■ **WORK INSTRUCTION**:
Transcribe the full listing below exactly.

■ **DATA SECTION**:
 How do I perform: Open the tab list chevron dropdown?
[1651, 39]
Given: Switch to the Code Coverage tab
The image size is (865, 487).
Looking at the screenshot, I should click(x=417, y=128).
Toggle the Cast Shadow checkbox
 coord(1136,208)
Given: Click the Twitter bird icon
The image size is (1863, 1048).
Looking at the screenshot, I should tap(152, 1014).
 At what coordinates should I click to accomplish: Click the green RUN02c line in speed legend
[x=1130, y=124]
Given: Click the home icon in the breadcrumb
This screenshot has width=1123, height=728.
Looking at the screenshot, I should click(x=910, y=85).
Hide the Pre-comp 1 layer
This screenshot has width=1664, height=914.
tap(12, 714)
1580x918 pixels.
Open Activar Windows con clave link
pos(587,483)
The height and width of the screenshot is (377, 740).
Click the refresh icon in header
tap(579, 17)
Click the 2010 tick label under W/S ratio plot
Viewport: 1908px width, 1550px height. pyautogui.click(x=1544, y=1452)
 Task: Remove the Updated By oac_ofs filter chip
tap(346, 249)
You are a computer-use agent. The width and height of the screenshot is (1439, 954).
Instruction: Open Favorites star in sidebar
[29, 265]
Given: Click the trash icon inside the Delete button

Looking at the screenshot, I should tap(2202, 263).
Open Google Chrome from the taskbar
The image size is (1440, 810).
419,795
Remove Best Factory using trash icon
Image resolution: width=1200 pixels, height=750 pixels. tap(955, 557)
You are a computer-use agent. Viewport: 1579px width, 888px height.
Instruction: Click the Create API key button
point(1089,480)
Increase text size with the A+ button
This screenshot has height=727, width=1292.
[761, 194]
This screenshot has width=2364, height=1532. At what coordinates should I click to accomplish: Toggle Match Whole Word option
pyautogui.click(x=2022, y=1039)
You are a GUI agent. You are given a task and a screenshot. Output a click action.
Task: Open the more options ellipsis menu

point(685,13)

■ **RESULT**:
 How do I perform: Open the tab list chevron dropdown?
[1651, 39]
Given: Switch to the Code Coverage tab
The image size is (865, 487).
Looking at the screenshot, I should click(x=417, y=128).
Toggle the Cast Shadow checkbox
 coord(1136,208)
Given: Click the Twitter bird icon
The image size is (1863, 1048).
Looking at the screenshot, I should tap(152, 1014).
 At what coordinates should I click to accomplish: Click the green RUN02c line in speed legend
[x=1130, y=124]
Given: Click the home icon in the breadcrumb
This screenshot has width=1123, height=728.
Looking at the screenshot, I should click(x=910, y=85).
Hide the Pre-comp 1 layer
This screenshot has width=1664, height=914.
tap(12, 714)
1580x918 pixels.
Open Activar Windows con clave link
pos(587,483)
The height and width of the screenshot is (377, 740).
Click the refresh icon in header
tap(579, 17)
Click the 2010 tick label under W/S ratio plot
Viewport: 1908px width, 1550px height. pyautogui.click(x=1544, y=1452)
 Task: Remove the Updated By oac_ofs filter chip
tap(346, 249)
You are a computer-use agent. The width and height of the screenshot is (1439, 954).
Instruction: Open Favorites star in sidebar
[29, 265]
Given: Click the trash icon inside the Delete button

Looking at the screenshot, I should tap(2202, 263).
Open Google Chrome from the taskbar
The image size is (1440, 810).
419,795
Remove Best Factory using trash icon
Image resolution: width=1200 pixels, height=750 pixels. tap(955, 557)
You are a computer-use agent. Viewport: 1579px width, 888px height.
Instruction: Click the Create API key button
point(1089,480)
Increase text size with the A+ button
This screenshot has height=727, width=1292.
[761, 194]
This screenshot has width=2364, height=1532. At what coordinates should I click to accomplish: Toggle Match Whole Word option
pyautogui.click(x=2022, y=1039)
You are a GUI agent. You are given a task and a screenshot. Output a click action.
Task: Open the more options ellipsis menu

point(685,13)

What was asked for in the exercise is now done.